Vacation, in the car
Ever have one of those vacations where it seems like you spent most of the time in the car? It took us forever to get to New Jersey and Lisa’s folks on Friday night, thanks in part to a two hour backup on the Tappan Zee Bridge. I think every now and then about that Paul Simon song that goes, “I believe in the future I may live in my car.” Thank goodness for rising gas prices; they’re the only thing standing in the way of that particular future.
We spent time on Saturday at the Jersey Shore (at Island Beach State Park) and I was reminded of why I really like the beach. I love Crane Beach but for various logistical reasons I’ve been less than thrilled the last few times I’ve gone. Plus, the gentle surf, pristine sand, and clear waters are all nice, but they don’t spell beach to me. I grew up near Virginia Beach and that, jellyfish and all, is the beach I enjoy. Island Beach had a lot of that–the rough surf, the cool but not frigid water, the feeling of being buffeted about by something larger than you. All aces in my book.

### Written tasks
• A. Quote the vacation post word for word, starting with "Vacation, in the" and going on through "that particular future.".
• B. Answer these questions using the vacation post:
(i) Where was the two-hour backup on the way to New Jersey?
(ii) At which state park did the group spend time on Saturday?
(iii) What place did the writer grow up near?
• C. For each statement, say whether it agrees with the vacation post, and quote the words of the post that decide it:
(i) The drive to New Jersey took place on Friday night.
(ii) The writer has been thrilled with the last few visits to Crane Beach.
(iii) The water at Island Beach was frigid.
The lines after this text are separate material.

### Stored data
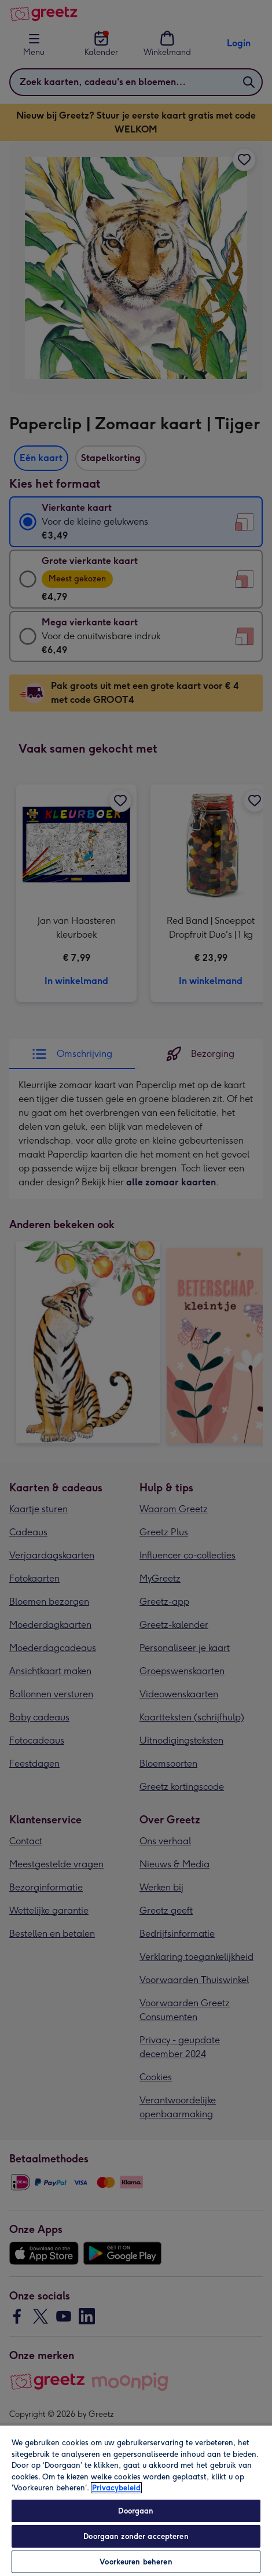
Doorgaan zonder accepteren (135, 2536)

### Answers for the exercise
• A.
Vacation, in the car
Ever have one of those vacations where it seems like you spent most of the time in the car? It took us forever to get to New Jersey and Lisa’s folks on Friday night, thanks in part to a two hour backup on the Tappan Zee Bridge. I think every now and then about that Paul Simon song that goes, “I believe in the future I may live in my car.” Thank goodness for rising gas prices; they’re the only thing standing in the way of that particular future.

• B.
(i) The Tappan Zee Bridge.
(ii) Island Beach State Park.
(iii) Virginia Beach.

• C.
(i) Yes: "It took us forever to get to New Jersey and Lisa’s folks on Friday night"
(ii) No: "I’ve been less than thrilled the last few times I’ve gone."
(iii) No: "the cool but not frigid water"